# [What this exercise asks]
1: Reproduce verbatim the stretch of the post about reading an oversized art book from "To read it, I" through "off underneath it.".
2: Continue the post about reading an oversized Renaissance art book, picking up directly after its final sentence.

Civilized
While all the rest of this stuff has been going on, I finally finished my afternoon book. It’s called The Secret Language of the Renaissance: Decoding the Hidden Symbolism of Italian Art, by Richard Stemp, and it leaves me with a couple of things to say.
The first is that I really hadn’t realized, before this particular book, how much the size and shape of a book matter in the way I read it. This is an outsized, coffee-table type art book, full of really gorgeous illustrations, and it’s damned near impossible to pick up and read.
To read it, I had to lay it out on the arm of the loveseat and lean over it sideways. I couldn’t bring it with me to school or to lunch. It didn’t fit in any of the things I usually bring with me, not even the outsized knitting bag my friend Carol gave me that fits my grade book and folders. It was also too difficult and too awkward to handle when I was standing in line anywhere. It wasn’t much better in the car. I’d prop it up against the steering wheel, and all I had to do was breathe funny to make the horn go off underneath it.

# [Information provided]
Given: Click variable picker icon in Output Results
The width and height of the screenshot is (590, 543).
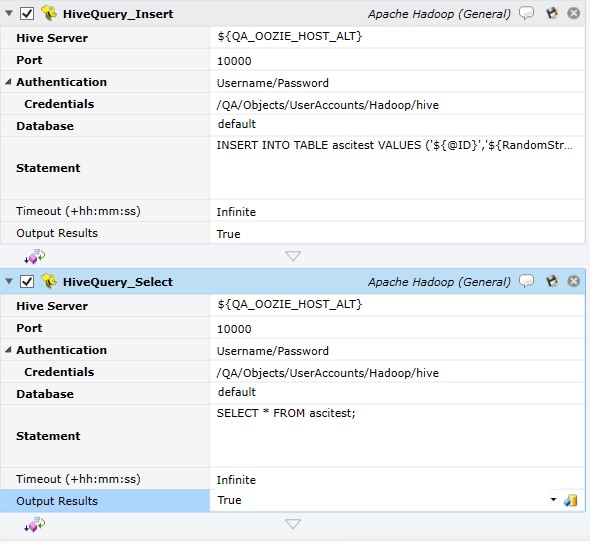Looking at the screenshot, I should click(x=570, y=500).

# [Your written answers]
1:
To read it, I had to lay it out on the arm of the loveseat and lean over it sideways. I couldn’t bring it with me to school or to lunch. It didn’t fit in any of the things I usually bring with me, not even the outsized knitting bag my friend Carol gave me that fits my grade book and folders. It was also too difficult and too awkward to handle when I was standing in line anywhere. It wasn’t much better in the car. I’d prop it up against the steering wheel, and all I had to do was breathe funny to make the horn go off underneath it.

2:
I often wonder if this would be a problem with electronic book formats like Kindle. They’re smaller than this book, of course, and meant to be portable, but for some reason I feel that they would also be far more fragile. I can bang a book around without worrying about it, except around water. I have visions of my caving in the Kindle in my tote bag because I drop a heavy book in there with it, or I end up slamming the bag against a corner as I’m going around it.
Whatever. I’ll admit to not being really entranced with the idea of electronic books.
The second thing is that I find myself really happy to have found something new to learn about–ack. That’s not quite right.
Let me try it this way. Art has an entire technical vocabulary I have encountered only infrequently in my life, and an entire intellectual history I know very little about. This was a good book for me because it was not so simple as to make the whole project seem vapid and overly simply, but not so technical that I couldn’t understand it with a little work.
And it made me remember that I like doing the work. I started a small notebook for terms and information after a while, just trying to keep things straight in a single source where I could refer to them when they came up again. I found out that there were names for things I didn’t know there were names for–pendentives, for instance, which are the triangular sort of insert looking things that fix a round dome to a square structure.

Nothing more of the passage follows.